By Bree Fowler
Martin Marietta launched a hostile takeover bid Monday for the larger gravel, sand and stone supplier Vulcan Materials with an offer of about $4.74 billion in stock after talks aimed at a friendly combination broke down.
In an open letter to Vulcan Chairman and CEO Donald James, Martin Marietta Chairman and CEO C. Howard Nye said that his company was taking its offer directly to Vulcan’s shareholders because Vulcan officials cut off negotiations that began more than a year and a half ago.
Nye said that given the weak state of the U.S. economy and the uncertainty surrounding its recovery, a deal between the two construction materials companies made even more sense now than it did when they first started negotiations.
“Martin Marietta’s board of directors is, and I personally am, disappointed that despite these substantial benefits, Vulcan has been unwilling to move ahead toward a definitive agreement,” according to a letter attributed to Nye. “We believe our proposal is compelling and transformative for the stakeholders of both Vulcan and Martin Marietta.”
Birmingham, Ala.-based Vulcan issued a statement Monday saying that its board carefully would review the proposal and make a recommendation to its shareholders within the next 10 business days. In the meantime, shareholders should take no action, the company said.

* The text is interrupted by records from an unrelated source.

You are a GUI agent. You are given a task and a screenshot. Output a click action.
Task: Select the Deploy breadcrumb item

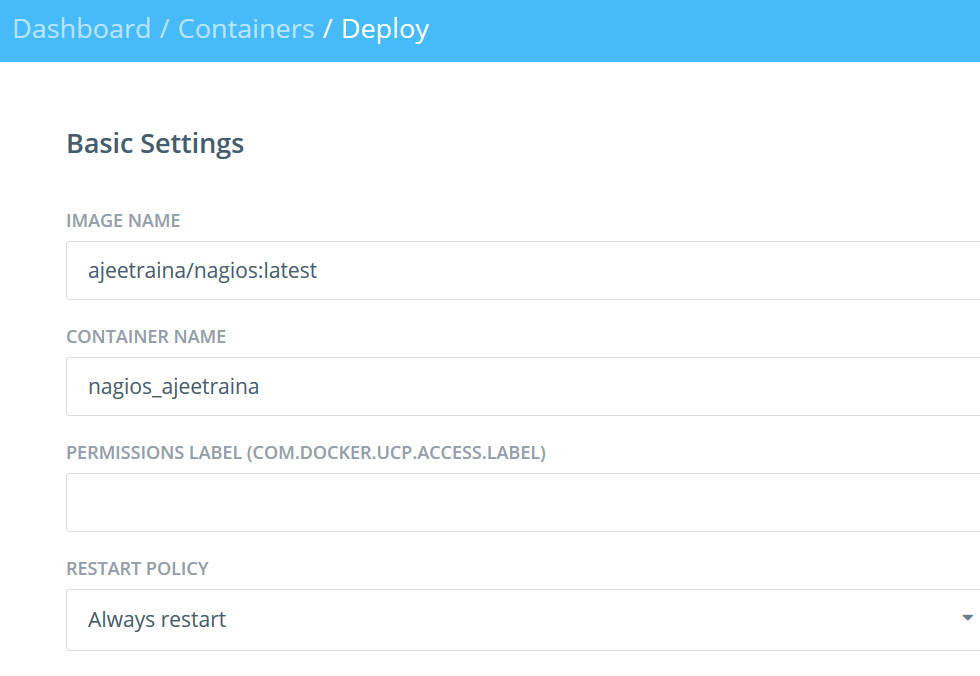click(385, 29)
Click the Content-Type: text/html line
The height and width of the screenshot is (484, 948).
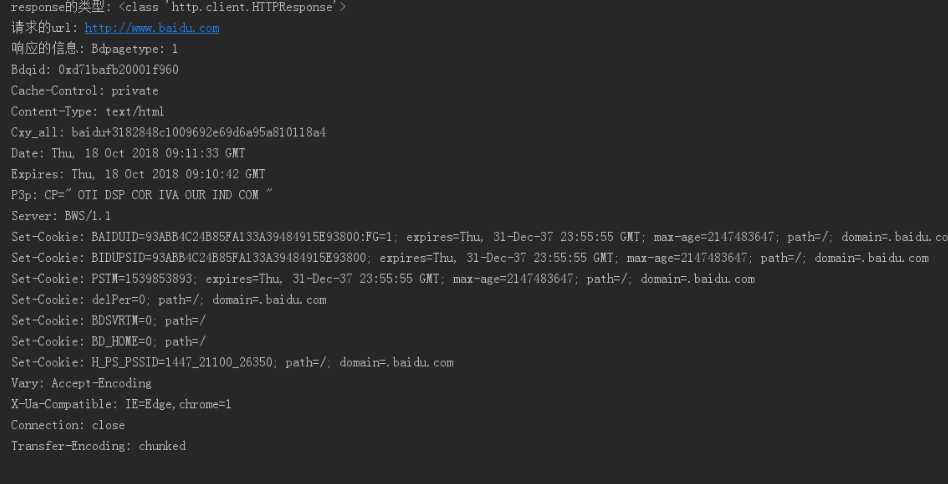click(x=87, y=111)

Under the offer, Vulcan Materials Co. shareholders would get half a share of Martin Marietta Materials Inc. stock for each of their Vulcan shares. At last Friday’s prices, the offer valued Vulcan at $36.69 a share, a 9.4 percent premium.
Martin Marietta shareholders appeared to approve of the offer.
Nye also said in the letter that his company would nominate five people to Vulcan’s board at Vulcan’s 2012 shareholder meeting. And it announced that it had filed lawsuits in both Delaware Chancery Court and New Jersey state court to ensure Vulcan shareholders get a chance to consider its offer.
Under the proposal, executives from both companies would serve on the combined company’s board. Vulcan’s James would be chairman and Martin Marietta’s Nye would serve as president and CEO.
Martin Marietta estimated the combined company could save between $200 million and $250 million in costs. The combined mineral reserves of the two companies would be about 28 billion tons.
The combined company would be based in Raleigh, but keep a major presence in Vulcan’s hometown of Birmingham.
If the companies combine, Martin Marietta said it planned to keep paying its annual dividend of $1.60, which is 20 times higher than Vulcan’s current annual dividend.
Martin Marietta and Vulcan both make construction aggregates such as crushed stone, sand and gravel. They also produce asphalt mix, concrete and cement.
Vulcan has about 8,000 workers at 319 production and related facilities. Last year it shipped 147.6 million tons of aggregates and its stone reserves total 14.7 billion tons.
In comparison, Martin Marietta employs about 4,500 people at more than 285 quarries and distribution facilities. Last year it shipped 130 million tons of materials and its reserves total more than 13 billion tons.
While Vulcan’s market capitalization of $5.17 billion significantly is bigger than Martin Marietta’s $3.53 billion, Martin Marietta’s stock has done better in recent years.
The stocks of both companies have followed the path of the U.S. housing and construction market — rocketing higher beginning in 2003 as low interest rates drove up sales of new and existing homes and then dropping off starting in 2007 after the mortgage crisis hit and was followed by the Great Recession.